**The request**: Render part of the listing below as a numbered list, omitting blank lines: start at the line that contains "At what coordinates should I click to accomplish: Click the May" and stop after the line that contains "[x=174, y=67]".

**Data**:

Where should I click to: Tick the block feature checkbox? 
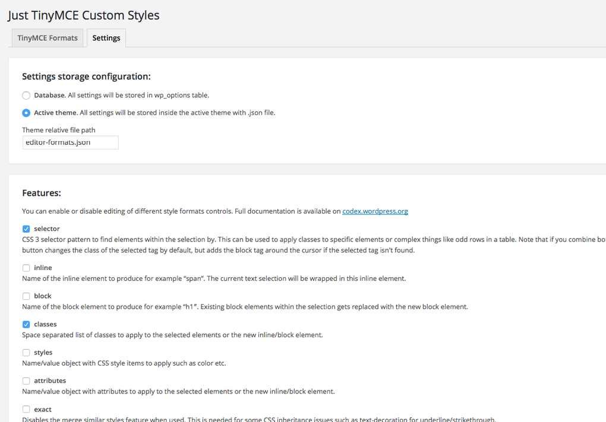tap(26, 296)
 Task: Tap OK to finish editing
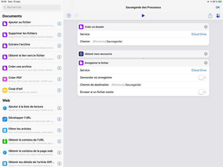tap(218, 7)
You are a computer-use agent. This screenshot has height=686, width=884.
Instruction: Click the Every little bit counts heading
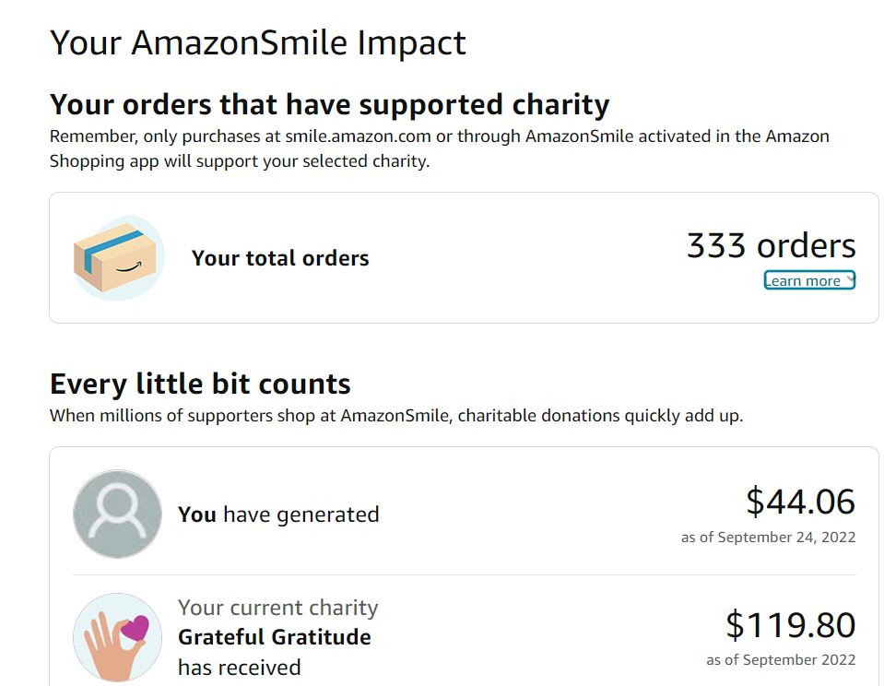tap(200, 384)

---

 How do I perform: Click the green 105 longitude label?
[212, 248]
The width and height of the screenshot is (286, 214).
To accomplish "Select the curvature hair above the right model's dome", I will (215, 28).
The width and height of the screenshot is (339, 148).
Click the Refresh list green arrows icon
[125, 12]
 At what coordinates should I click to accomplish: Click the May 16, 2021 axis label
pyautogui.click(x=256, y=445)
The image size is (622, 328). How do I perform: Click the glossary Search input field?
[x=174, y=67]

...

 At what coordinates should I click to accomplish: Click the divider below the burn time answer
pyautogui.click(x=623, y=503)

**Result for this exercise**:
1.  At what coordinates should I click to accomplish: Click the May 16, 2021 axis label
2. pyautogui.click(x=256, y=445)
3. The image size is (622, 328). How do I perform: Click the glossary Search input field?
4. [x=174, y=67]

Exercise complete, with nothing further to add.